Wednesday, February 21, 2024

  

Millennials outnumber baby boomers in Canada as immigration slows population aging


Statistics Canada says there are now more millennials than baby boomers in the country, ending the 65-year reign of the post-Second World War generation as the largest cohort in the population.

The federal agency noted the change in its newly released population estimate for July 1, 2023, broken down by age and gender.

The baby boomer generation became the largest in Canada in 1958 — seven years before the last baby boomer was even born. They accounted for 40 per cent of the population from the mid-1960s to the early 1970s.

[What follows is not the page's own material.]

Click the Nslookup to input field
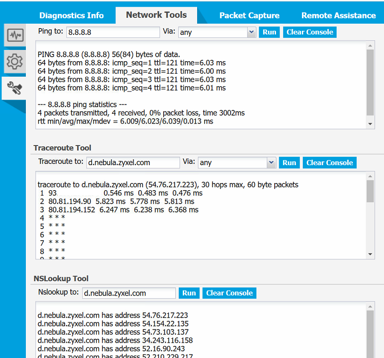 pos(128,293)
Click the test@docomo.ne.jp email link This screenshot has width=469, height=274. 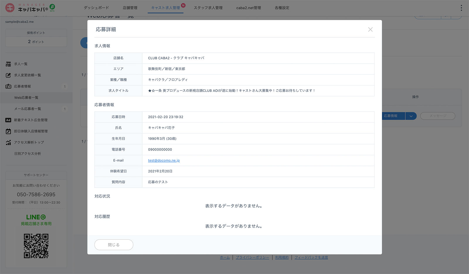pos(164,160)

Many countries are grappling with the reality of an aging population as baby boomers retire. These changing demographics are expected to affect health care needs and governments' tax bases.

Here in Canada, the Liberal government has pitched higher immigration as part of the solution to problems created by aging demographics. 

Statistics Canada's report, released on Wednesday, shows federal policies are already having an impact as higher immigration through both permanent and temporary streams in 2022 and 2023 helped slow population aging.

"However, the effect of receiving a high number of immigrants in 2022 and 2023 on the decline of the average and median ages is temporary, as population aging is unavoidable," the report says. 

The average age in Canada — 41.6 — dropped slightly, by a tenth of a percentage point, between July 1, 2022 and July 1, 2023. It was the first decline since 1958. 

Meanwhile, the number and proportion of people aged 65 years and older have continued to rise.

The federal agency says the share of millennials and generation Z is increasing, while the reverse is true for baby boomers and generation X. 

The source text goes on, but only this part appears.